Chandigarh : Health and Family welfare Minister Chetan Singh Jauramajra today categorically said that the state government is committed for providing treatment for Rare diseases to the children and there is no denial from the stays government for this noble cause.
In a statement, the Minister said that National Policy for rare Diseases has been notified by Government of India on March 30, 2021 and latest guidelines have been issued on August 11 this year. He said that as per this policy NPRD treatment cost provision of Rs 50 lakh/Patient, irrespective of any Group of Rare disease under the policy has been made. He said that this provision is irrespective of any economic category of patient.
The Minister said that PGIMER Chandigarh has been designated as centre of Excellence (C0E) under the NPRD since last year 2021, for providing this treatment to children suffering from Rare Diseases, aside further research in this field.

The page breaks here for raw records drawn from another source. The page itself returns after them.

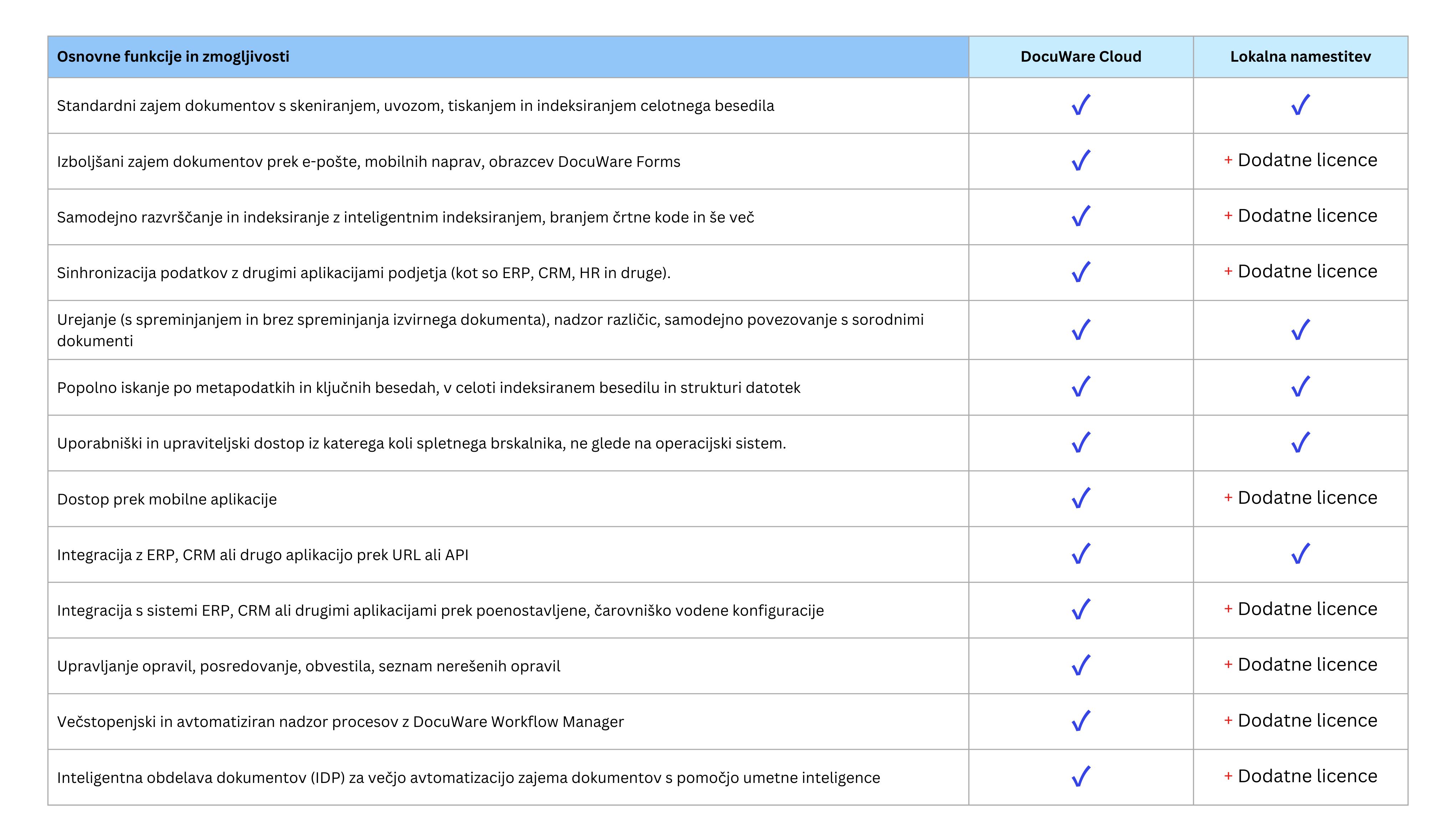Click the Lokalna namestitev checkmark for URL ali API integration
Screen dimensions: 1456x820
pos(1300,554)
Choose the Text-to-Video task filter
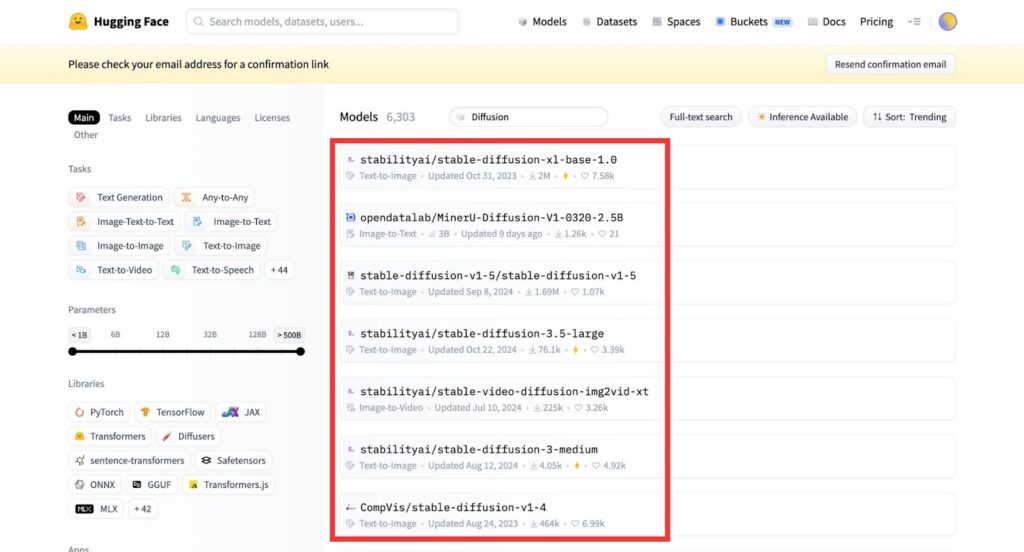 (x=112, y=270)
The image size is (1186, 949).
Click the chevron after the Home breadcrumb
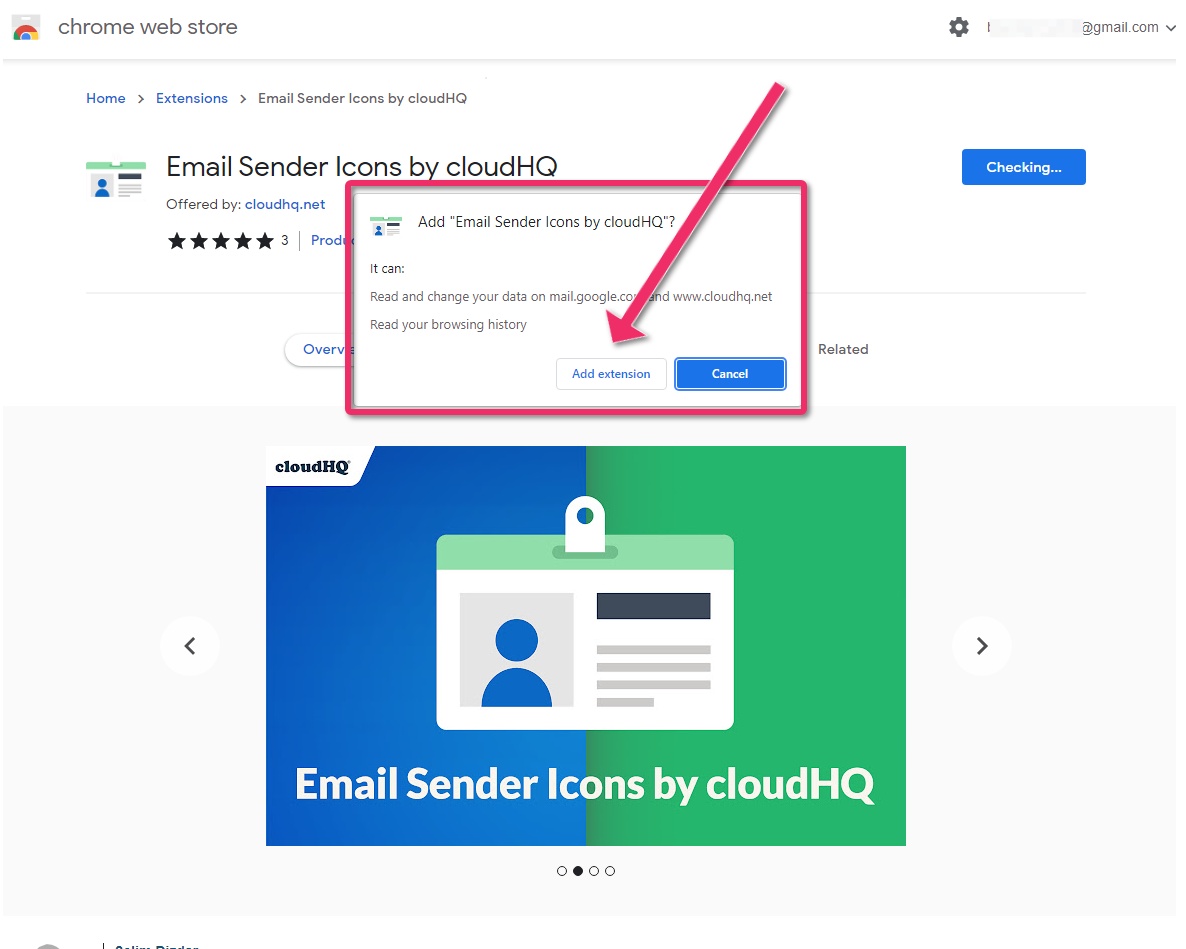(x=141, y=99)
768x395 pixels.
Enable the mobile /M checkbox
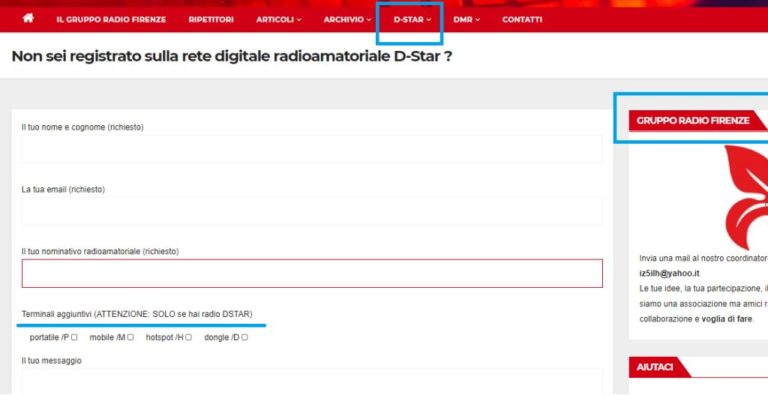(x=130, y=338)
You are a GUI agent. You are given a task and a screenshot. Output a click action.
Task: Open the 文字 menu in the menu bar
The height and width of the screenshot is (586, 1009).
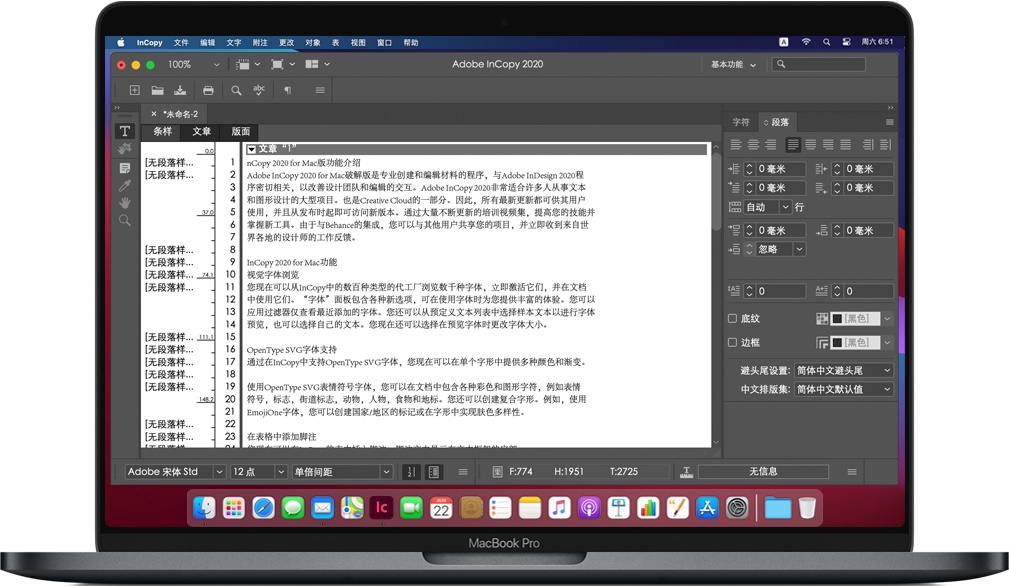pyautogui.click(x=232, y=42)
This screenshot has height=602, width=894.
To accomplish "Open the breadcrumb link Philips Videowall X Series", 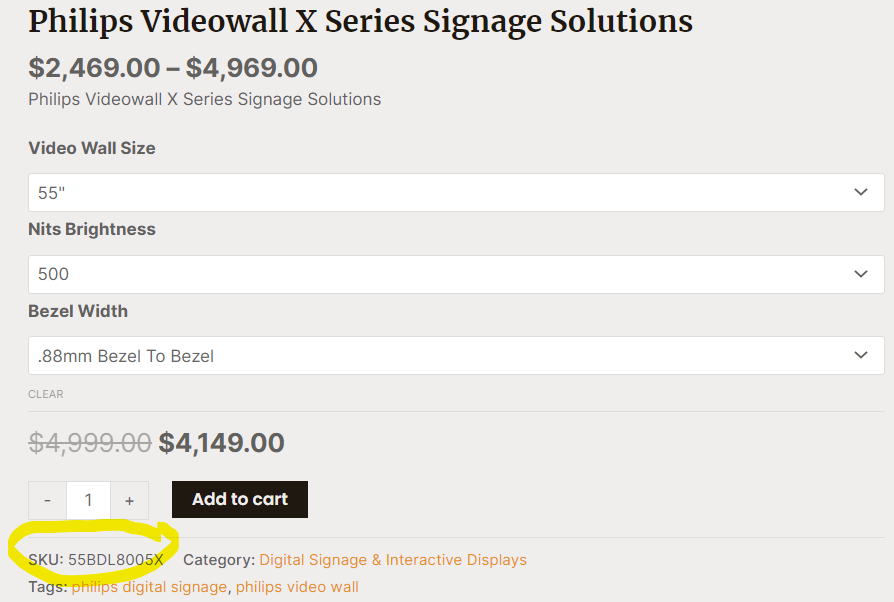I will point(203,99).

He said that Officials from PGI Chandigarh have informed that a committee has been constituted to examine these cases of RD, also a Nodal officer has been appointed to facilitate their treatment.
He said that Department of Health, Punjab is in Liaison with PGI authorities and have informed them of uninterrupted treatment be continued to these already treatment seeking patients, under RBSK program. PGI Doctors have informed that they have started registering these patients on NPRD registry, and assured that no patients treatment will be discontinued. He also slammed the opposition for misleading the people in this sensitive issue.
Secretary Health and Family welfare department, Punjab, Ajoy Sharma informed that state government is committed to safeguard, the treatment to these patients, of Rare diseases, mainly children, from the state funds, as long as the other provisions available are not sourced. He has instructed State Program officer RBSK to call the parents of these children.